If there's a reason for boomers to care about this product release (sometime during the summer) maybe it's the almost 3X more display real estate. But come on, the price tag! In a time of econ crunch, belt tightening and rampant job losses? It's very close to $500. $489.
Other Kindle features:
- It'll handle PDF (portable document format) Adobe's ubiquitous contribution to electronic media.
- The screen rotates when you turn Kindle sideways. Old news. Everyone else did it first.
- Several major text book publishers will alledgedly put their books into Kindle-useable format. And some universites will test the device to see what students think.
Let's see. Text books cost an arm and a leg; a laptop is many hundred dollars; and a Kindle - yeah chuck another half a grand on the fire before your grandchild starts school next fall.
Personally, I have always objected to the business theory of grab a ton of money from each of a few customers and laugh all the way to the bank. I enjoy providing a great product at a fair price to a lot of customers so everyone gains something. With all the people who have supported Jeff Bezos, the Amazon entrepreneur, for a dozen years - since the days of his garage based business model - I'm unpleasantly surprised at his persistance in trying to break the bank and the buyers with Kindle.
Bezos said some newspapers will discount subscriptions if you don't live where you can subscribe to a newsprint version. I bet in five years everyone, all the newspaper moguls, will offer discounted e-subscriptions. But I'm betting it won't be on Kindle.
Hearst and Apple have long threatened to jump on this market segment. I hope someone slows down and does it right. Doesn’t really matter how fast Amazon brings out new Kindles. What we want is an affordable, attractive, easily portable, comfortable electronic reader that supports multiple formats. Then my generation, the Show Me Before I Buy generation, will jump - in droves. I'm waiting.

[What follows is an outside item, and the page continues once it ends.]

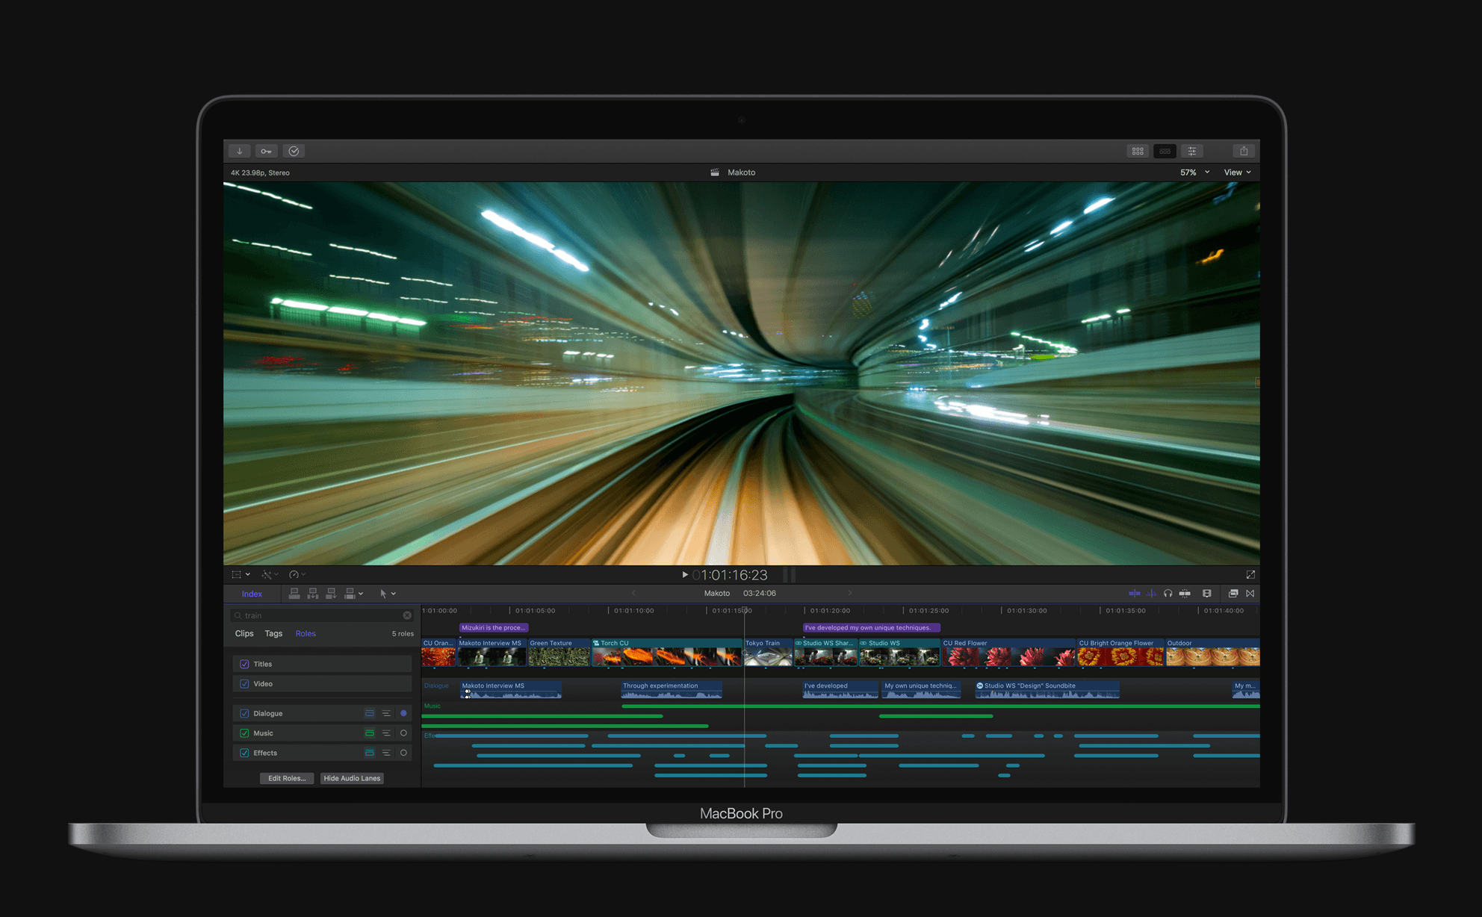Image resolution: width=1482 pixels, height=917 pixels.
Task: Click the background tasks checkmark icon
Action: 294,151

Note: Dallas Morning News CEO James Moroney told a Senate hearing, according to the Washington Post, "...the best deal Amazon will give the Dallas Morning News, and we've negotiated this up to the last two weeks, they want 70 percent of the subscriptions revenue. I get 30 percent, they get 70 percent. On top of that they have said 'we (Amazon) get the right to republish your intellectual property to any portable device'. Now is that a business model that is going to work for newspapers?